Project (CS 1671)
Assigned: March 31, 2020
Due: April 3, 2020 (Two Questions/Hypotheses Before Midnight)
Due: April 16, 2020 (Before Midnight)
This project will extend the work done in Homework 3, by asking you to
1) pose two research questions (first due date) and 2) set up experiments
to address these questions (second due date). You will use the same
text classification task from Homework 3, the same
corpus of comments annotated for
constructiveness, and any of the work that you have already done for
Homework 3 if desired.
Task
Pose two questions about choices that might impact performance on this classification
task; conduct an experiment to answer each question; discuss the outcomes of the experiments and draw conclusions.
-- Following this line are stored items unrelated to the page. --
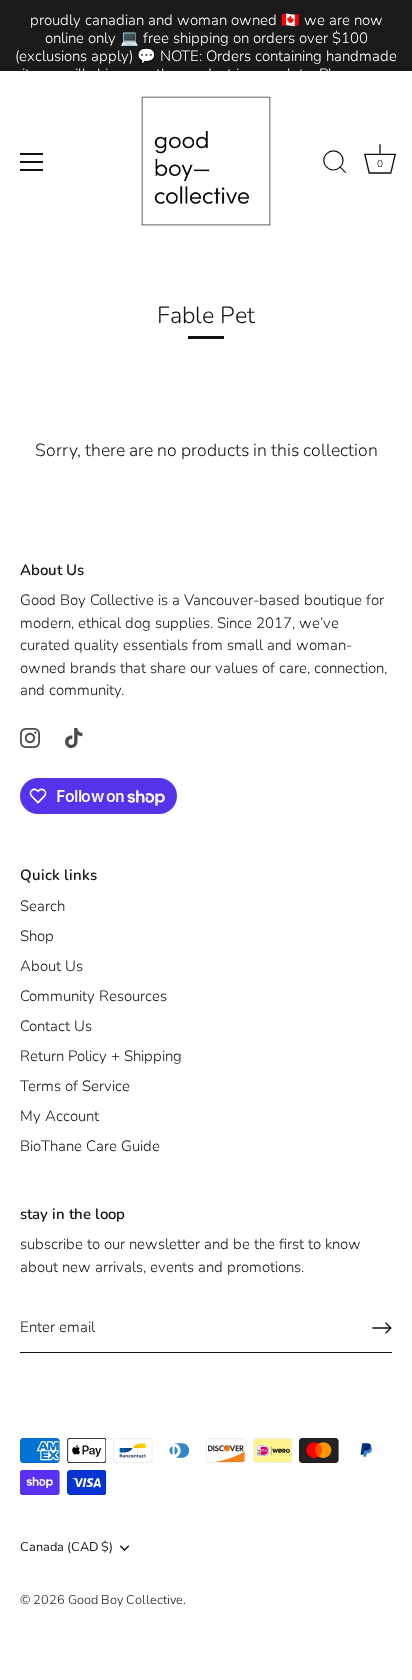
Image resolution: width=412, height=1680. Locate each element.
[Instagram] (30, 737)
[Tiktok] (74, 737)
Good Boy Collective (125, 1600)
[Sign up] (382, 1328)
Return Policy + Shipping (101, 1056)
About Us (51, 966)
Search (42, 906)
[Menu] (32, 162)
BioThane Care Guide (90, 1146)
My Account (59, 1116)
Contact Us (56, 1026)
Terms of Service (75, 1086)
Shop (37, 936)
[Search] (335, 165)
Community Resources (93, 996)
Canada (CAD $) (66, 1548)
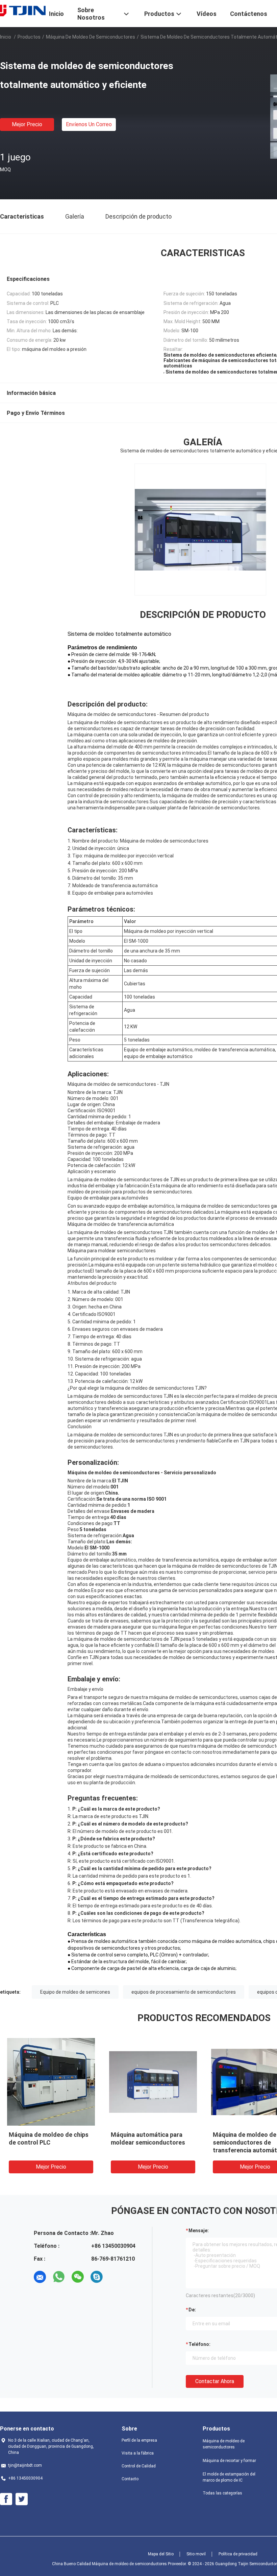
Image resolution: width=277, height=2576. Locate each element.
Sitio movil (196, 2554)
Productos (29, 37)
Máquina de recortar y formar (229, 2460)
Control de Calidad (139, 2466)
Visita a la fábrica (138, 2453)
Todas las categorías (222, 2493)
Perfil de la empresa (139, 2440)
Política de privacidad (238, 2554)
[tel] (115, 2277)
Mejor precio (27, 124)
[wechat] (78, 2277)
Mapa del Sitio (161, 2554)
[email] (40, 2277)
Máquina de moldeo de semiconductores (90, 37)
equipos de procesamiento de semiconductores (183, 1992)
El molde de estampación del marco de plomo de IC (229, 2477)
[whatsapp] (59, 2277)
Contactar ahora (214, 2381)
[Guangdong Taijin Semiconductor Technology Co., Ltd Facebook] (6, 2499)
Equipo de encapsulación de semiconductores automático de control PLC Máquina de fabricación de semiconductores (132, 2150)
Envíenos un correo (89, 124)
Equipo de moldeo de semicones (75, 1992)
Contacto (130, 2479)
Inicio (5, 37)
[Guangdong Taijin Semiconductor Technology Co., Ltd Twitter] (22, 2499)
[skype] (97, 2277)
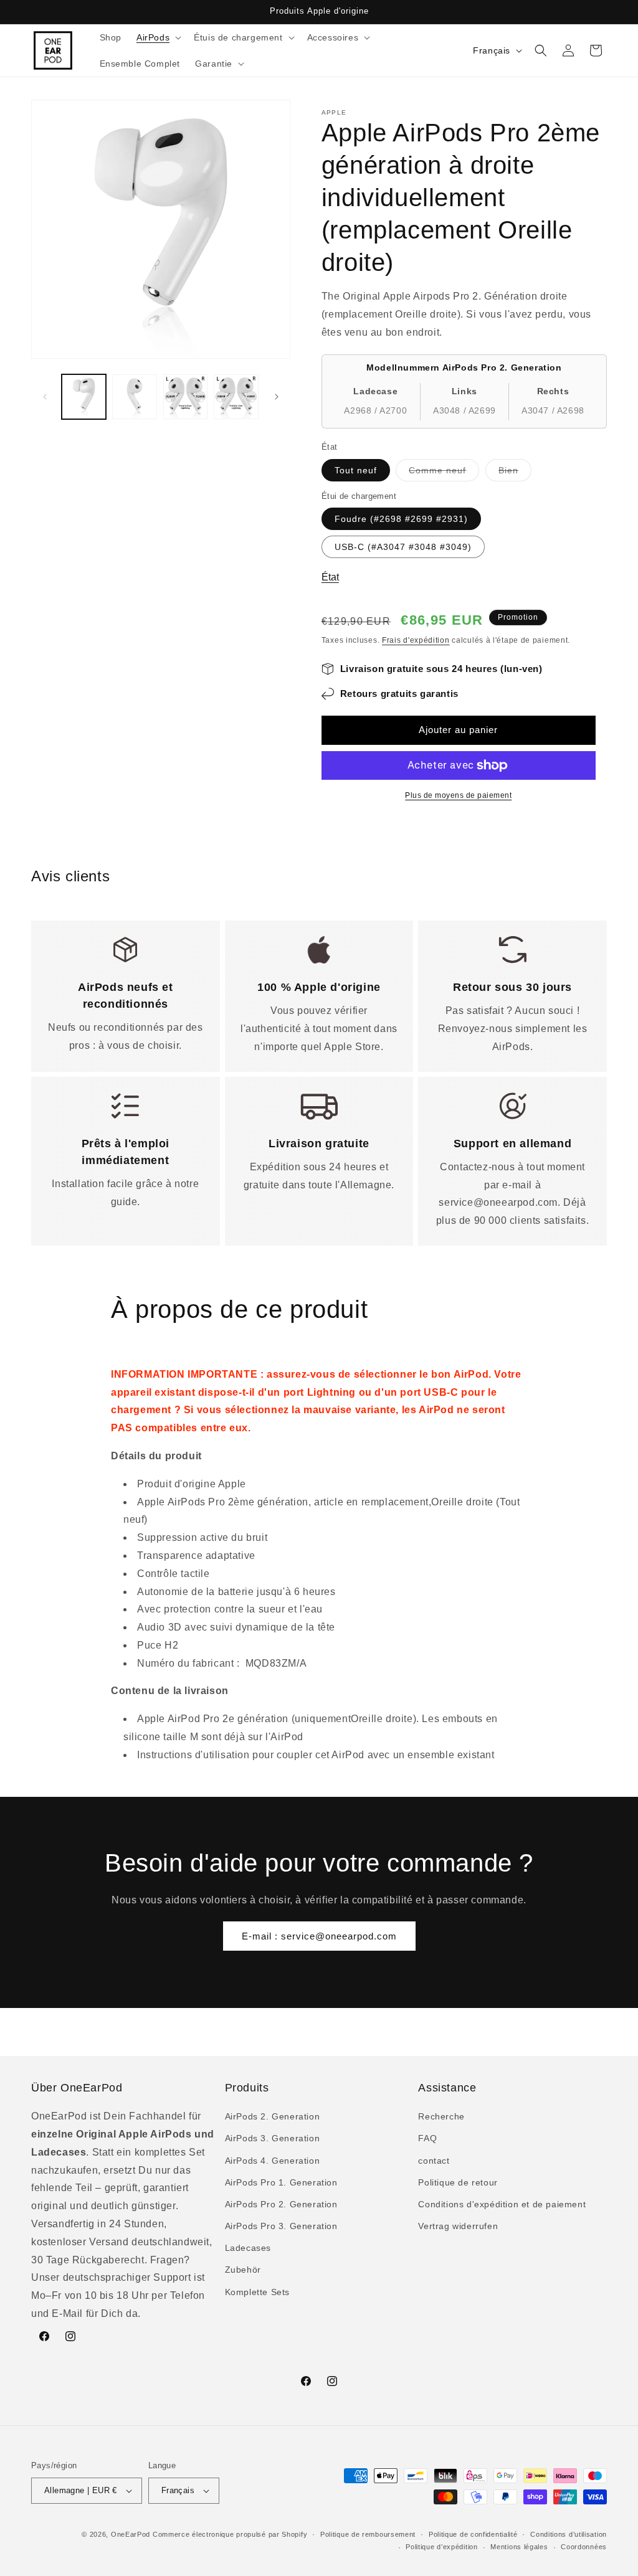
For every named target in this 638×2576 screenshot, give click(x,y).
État (330, 577)
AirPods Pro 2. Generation (281, 2204)
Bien (514, 473)
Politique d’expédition (441, 2546)
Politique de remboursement (368, 2534)
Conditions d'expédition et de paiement (502, 2204)
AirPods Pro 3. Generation (281, 2226)
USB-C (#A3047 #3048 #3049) (403, 547)
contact (433, 2161)
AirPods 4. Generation (272, 2161)
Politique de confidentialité (473, 2534)
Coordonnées (584, 2546)
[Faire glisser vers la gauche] (45, 396)
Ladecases (248, 2248)
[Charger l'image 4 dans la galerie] (236, 396)
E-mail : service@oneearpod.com (319, 1936)
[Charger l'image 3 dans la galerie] (185, 396)
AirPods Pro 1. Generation (281, 2182)
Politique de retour (457, 2182)
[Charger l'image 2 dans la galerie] (134, 396)
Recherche (441, 2116)
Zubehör (243, 2270)
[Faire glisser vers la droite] (276, 396)
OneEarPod (130, 2534)
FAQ (427, 2138)
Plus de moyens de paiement (458, 795)
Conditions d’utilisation (568, 2534)
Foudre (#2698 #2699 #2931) (401, 519)
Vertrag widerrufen (458, 2226)
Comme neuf (444, 473)
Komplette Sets (257, 2292)
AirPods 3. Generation (272, 2138)
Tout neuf (356, 470)
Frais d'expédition (416, 640)
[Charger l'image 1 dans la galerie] (84, 396)
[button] (157, 37)
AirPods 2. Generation (272, 2116)
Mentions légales (519, 2546)
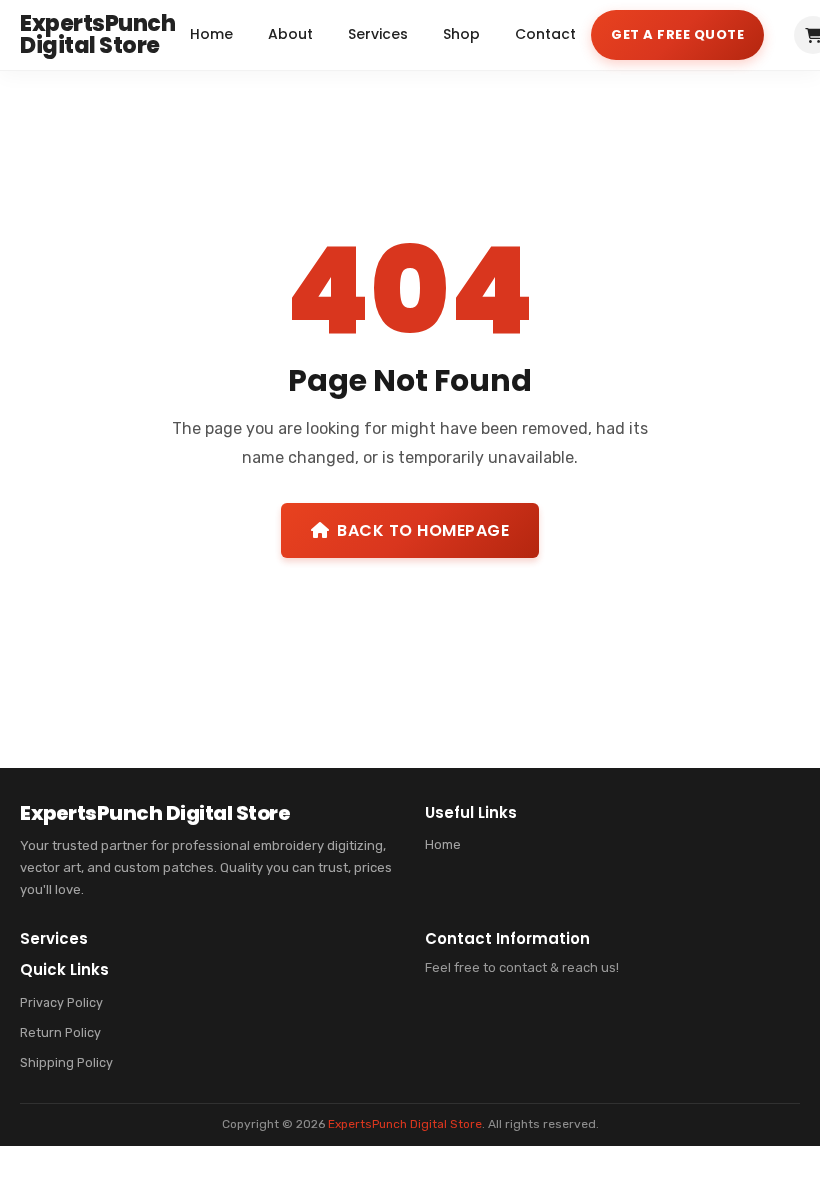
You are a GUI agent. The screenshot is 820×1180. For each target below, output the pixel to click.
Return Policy (60, 1032)
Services (378, 34)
- This project is intended to be more open-ended and exploratory
than Homework 3. You should not pose the exact same
question as someone else, or ask the same type of question
twice.
- E.g.,
since "what is the impact of lowercasing?" and "what is the impact of
stemming?" both investigate text normalization choices, they would be
considered the same type of question. Another example is given below.
- You may frame your questions to explore any issue
discussed in class where multiple plausible options exist
for solving a problem (e.g., text normalization, cross-validation,
training data augmentation,
vector representations, discriminative/generative ML,
parts-of-speech, syntax, language models, named entity recognition...).
- You may also consult the research literature (e.g., papers such
as the one related to the project that was discussed in class) to help pose your questions.
- When you conduct your experiments make sure you compare with baselines so that you know your if your experiment succeeded or not.
What to Submit
Due Date 1: April 3rd
- In Courseweb submit a document describing your two questions that you want to answer.
- Make sure that your two questions are not really similar or exactly the same.
- In your submission also include any links for resources you plan to use, if possible.
- The main goal for this submission is to make sure that you have a
plan and that your questions are both sufficiently complex/interesting
and different enough from each other.
- Another example of questions that are too similar are
"Does using word2vec vectors improve classification
performance?" and "Does using GloVe vectors improve
classification performance?" as both investigate dense vectors.
- Asking one of those questions is fine, but asking both
would not be acceptable. If
you submit questions that are too similar, we will ask you
to keep changing one of the questions until we confirm that they are
different enough.
Due Date 2: April 16
- Your code and data files
- Please document enough of your program to help Rav grade your work.
- A README file that addresses the following:
- Describe the computing environment you used, especially if you used some off-the-shelf modules. (Do not use unusual packages. If you're not sure, please ask.)
- List any additional resources, references, or web pages you've consulted.
- List any person with whom you've discussed the assignment and describe the nature of your discussions.
- Discuss any unresolved issues or problems.
- A REPORT document that discusses the following:
- The questions posed, how each question was tested, and the results.
- Submit all of the above materials to Courseweb as a zip file.
Grading Guideline
- Document of two questions (5 Points)
- 5 points for submitting the two proposed questions
- Code (60 Points)
- 35 points: Code corresponding to question 1
- 25 points: Code corresponding to question 2
- Report (35 Points)
- 35 points for the program description, analysis, and data supporting that analysis.